WORK INSTRUCTION — Go to the line that contains "Task: View the", then write out that line and all that follow to the end of the listing, exactly and without pictures.

INFORMATION SHOWN —
^^^^
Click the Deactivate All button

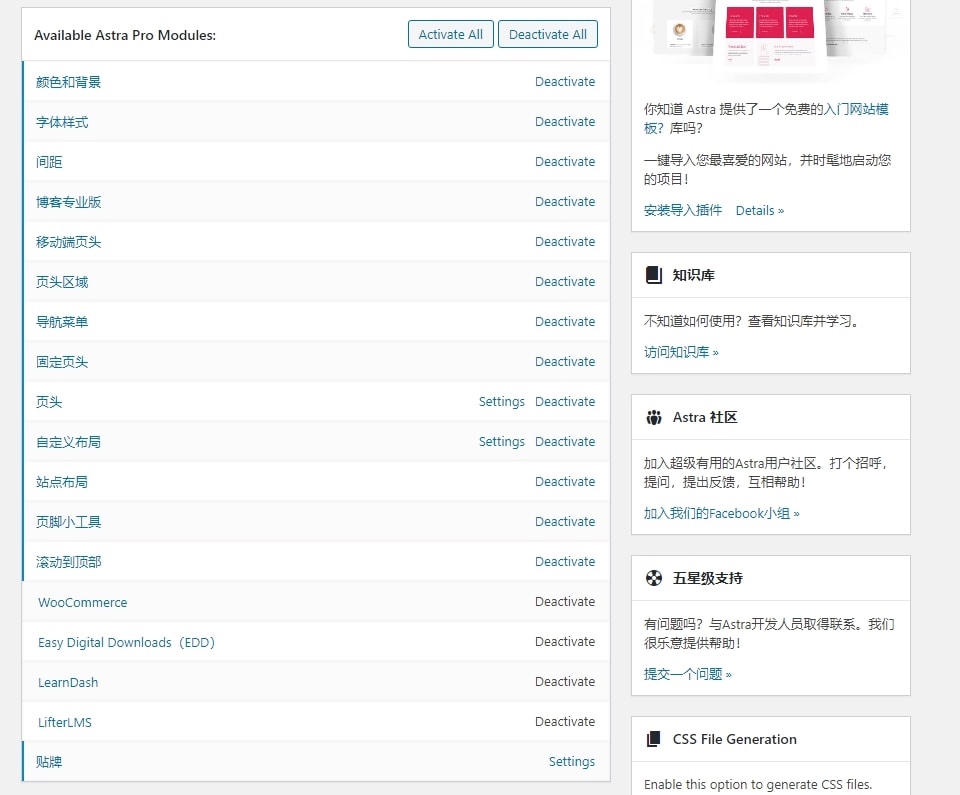tap(548, 33)
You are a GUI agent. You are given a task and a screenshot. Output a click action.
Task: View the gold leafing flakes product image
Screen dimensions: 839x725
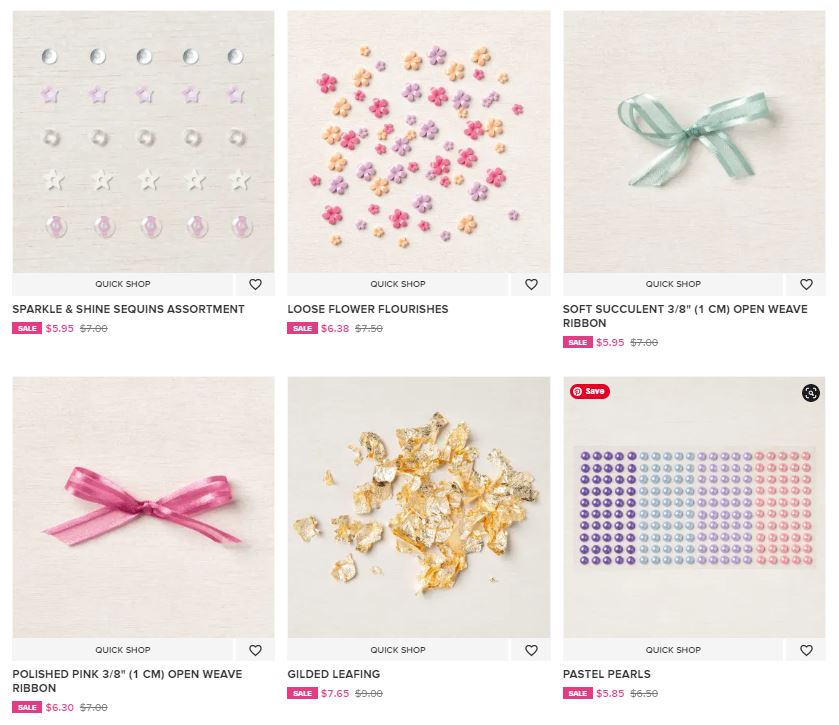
^^^^
RESPONSE —
Task: View the gold leafing flakes product image
Screen dimensions: 839x725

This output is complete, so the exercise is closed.